Ipsen says discussions with the National Institute for Health and Care Excellence are ongoing following a second rejection of Cabometyx for advanced renal cell carcinoma (RCC).
The drug was cleared by European regulators in September 2016 following an accelerated assessment based on Phase III data showing improvements to overall survival, progression-free survival and objective response rate, and it is currently available to UK patients via a Managed Access Programme.
But in draft guidelines earlier this year NICE's independent appraisal committee concluded that the additional benefits of Cabometyx (cabozantinib), when compared with current care, "were highly uncertain as the meta-analysis evidence presented by the company was unreliable," a NICE spokesperson said.
Now, a second Appraisal Consultation Document (ACD) published by the Institute following a further analysis of cost-effectiveness information has also rejected routine prescribing of the drug after vascular endothelial growth factor (VEGF) targeted therapy on the NHS in the RCC setting.

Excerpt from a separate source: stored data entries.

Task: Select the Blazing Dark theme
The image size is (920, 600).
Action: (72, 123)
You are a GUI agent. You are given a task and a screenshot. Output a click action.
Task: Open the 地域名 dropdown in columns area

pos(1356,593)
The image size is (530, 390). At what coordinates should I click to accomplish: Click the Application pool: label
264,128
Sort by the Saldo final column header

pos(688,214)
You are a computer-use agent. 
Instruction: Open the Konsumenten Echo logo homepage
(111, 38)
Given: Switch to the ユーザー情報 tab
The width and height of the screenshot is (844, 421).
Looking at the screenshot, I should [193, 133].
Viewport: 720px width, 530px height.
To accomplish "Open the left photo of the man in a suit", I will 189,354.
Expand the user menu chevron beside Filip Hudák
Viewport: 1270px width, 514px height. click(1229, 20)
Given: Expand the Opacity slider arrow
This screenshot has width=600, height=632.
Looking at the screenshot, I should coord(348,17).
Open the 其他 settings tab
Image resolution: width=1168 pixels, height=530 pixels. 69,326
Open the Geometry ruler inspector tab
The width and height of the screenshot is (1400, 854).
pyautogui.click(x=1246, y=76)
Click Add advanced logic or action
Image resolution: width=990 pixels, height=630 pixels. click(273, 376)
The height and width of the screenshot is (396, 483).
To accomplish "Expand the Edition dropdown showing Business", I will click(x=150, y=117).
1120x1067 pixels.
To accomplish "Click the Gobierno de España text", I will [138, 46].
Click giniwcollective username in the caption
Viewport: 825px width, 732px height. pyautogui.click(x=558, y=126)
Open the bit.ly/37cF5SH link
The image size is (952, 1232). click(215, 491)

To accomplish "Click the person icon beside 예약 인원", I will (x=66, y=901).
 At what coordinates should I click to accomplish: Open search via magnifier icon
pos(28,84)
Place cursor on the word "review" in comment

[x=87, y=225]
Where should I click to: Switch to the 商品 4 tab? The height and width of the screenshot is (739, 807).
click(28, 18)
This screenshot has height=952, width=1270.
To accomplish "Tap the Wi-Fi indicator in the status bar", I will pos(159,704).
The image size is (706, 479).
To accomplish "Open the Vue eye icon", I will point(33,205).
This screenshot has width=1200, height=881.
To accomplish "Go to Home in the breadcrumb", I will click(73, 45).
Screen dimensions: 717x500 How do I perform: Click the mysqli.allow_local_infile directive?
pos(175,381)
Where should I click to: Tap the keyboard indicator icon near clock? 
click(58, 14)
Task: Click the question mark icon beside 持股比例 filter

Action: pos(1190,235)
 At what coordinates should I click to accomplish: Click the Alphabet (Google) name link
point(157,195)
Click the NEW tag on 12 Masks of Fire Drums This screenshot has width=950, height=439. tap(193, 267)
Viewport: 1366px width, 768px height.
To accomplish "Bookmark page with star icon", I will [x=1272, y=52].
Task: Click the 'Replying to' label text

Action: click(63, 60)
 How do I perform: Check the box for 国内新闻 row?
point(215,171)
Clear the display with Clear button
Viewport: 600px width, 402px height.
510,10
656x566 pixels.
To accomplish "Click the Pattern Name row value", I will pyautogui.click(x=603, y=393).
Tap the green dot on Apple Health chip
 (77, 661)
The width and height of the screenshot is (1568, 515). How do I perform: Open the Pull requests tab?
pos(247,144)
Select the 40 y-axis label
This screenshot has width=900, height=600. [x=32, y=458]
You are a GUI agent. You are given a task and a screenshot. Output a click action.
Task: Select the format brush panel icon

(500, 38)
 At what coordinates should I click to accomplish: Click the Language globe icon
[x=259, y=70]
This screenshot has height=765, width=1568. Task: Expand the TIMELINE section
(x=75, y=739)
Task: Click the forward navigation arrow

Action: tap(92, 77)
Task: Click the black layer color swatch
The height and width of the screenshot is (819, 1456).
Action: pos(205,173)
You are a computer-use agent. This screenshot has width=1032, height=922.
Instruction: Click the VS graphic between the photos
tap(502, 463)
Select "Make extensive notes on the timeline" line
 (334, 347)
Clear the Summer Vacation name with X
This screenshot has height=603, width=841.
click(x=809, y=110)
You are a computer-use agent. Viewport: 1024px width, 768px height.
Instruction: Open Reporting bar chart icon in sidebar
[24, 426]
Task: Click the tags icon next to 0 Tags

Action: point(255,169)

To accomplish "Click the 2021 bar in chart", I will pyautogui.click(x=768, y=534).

The committee noted that, in all the analyses, the incremental analysis showed that Cabometyx was associated with an incremental cost effectiveness ratio of more than £60,000 per QALY gained compared with Novartis’ Afinitor (everolimus), and thus well outside the bounds of what is normally considered value for money for the NHS.
Ipsen said it is working with NICE and discussions continue, and also noted that, until final guidance is published, eligible patients will continue to receive access to Cabometyx via the Ipsen Managed Access Programme, under which 186 patients are currently receiving the drug free of charge in England.
“Cabozantinib was designated as a Promising Innovative Medicine by the UK’s Medicines and Healthcare products Regulatory Agency last year, indicating their exceptional commitment to ensuring patients have access to this new therapy in renal cell carcinoma, an area with typically poor prognosis. We are convinced that all parties are committed to working closely during this period to ensure a favourable outcome in the best interests of UK patients,” said Ewan McDowall, vice president of Commercial Operations, Ipsen UK & Ireland.
RCC is the most common type of kidney cancer, responsible for around 12,000 new cases every year in the UK, or around 33 per day. Despite rates increasing each year, only 12 percent of patients with metastatic RCC will survive for longer than five years after diagnosis, highlighting the urgent need for new treatment options.
Ipsen picked up rights to cabozantinib from Exelixis in March last year under deal worth up to $855 million plus potential royalties.